Mr. Flynn is the Executive Secretary for Foreign Names of the U.S. Board on Geographic Names (BGN) and serves as the Geographer of the National Imagery and Mapping Agency, positions he assumed in 1993.

He holds the degrees of Master of Arts (1977) and Bachelor of Arts (1975) in Slavic Languages and Literature from the University of Virginia, and has also studied at Indiana University and as an exchange student at Leningrad State University (now Saint Petersburg State University, Russia).  Through the Defense Mapping Agency’s Long-Term Full-Time Training Program, he completed the graduate-level program in Geodetic Engineering at Virginia Polytechnic Institute and State University, with a concentration in estimation theory (1985).  Before joining the Defense Mapping Agency in 1979 as a geographic names and boundary analyst, he was an Instructor of Russian Language at the University of Virginia, and a free-lance translator.

He has lectured on geographic names database design and national names standardization at the National Bureau of Surveying and Mapping in Beijing, China, at the Main Administration for Geodesy, Cartography, and Cadastre in Kiev, Ukraine, and at the National Land Board in Riga, Latvia.  He is a U.S. delegate to the United Nations Group of Experts on Geographical Names (UNGEGN), and acts as UNGEGN liaison with the International Hydrographic Organization.  Within UNGEGN, he convenes the Working Group on Toponymic Data Files and Gazetteers.  Mr.
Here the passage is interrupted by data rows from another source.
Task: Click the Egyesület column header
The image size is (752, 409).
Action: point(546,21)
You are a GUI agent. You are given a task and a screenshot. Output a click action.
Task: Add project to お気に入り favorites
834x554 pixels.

Flynn is Vice-Chairman of the Geographic Names Working Group within the Commission on Cartography of the Pan American Institute of Geography and History (PAIGH), and is an instructor in the annual PAIGH course on applied toponymy, having taught courses on geographic names in Bolivia, Honduras, Paraguay, and Peru.  He is a member of the Federal Geographic Data Committee’s Subcommittee on International Boundary and Sovereignty Data.

His most recent publication is “Unicode in Geographic Data Bases,” issued in the proceedings of the 13th International Unicode Conference, September 1998.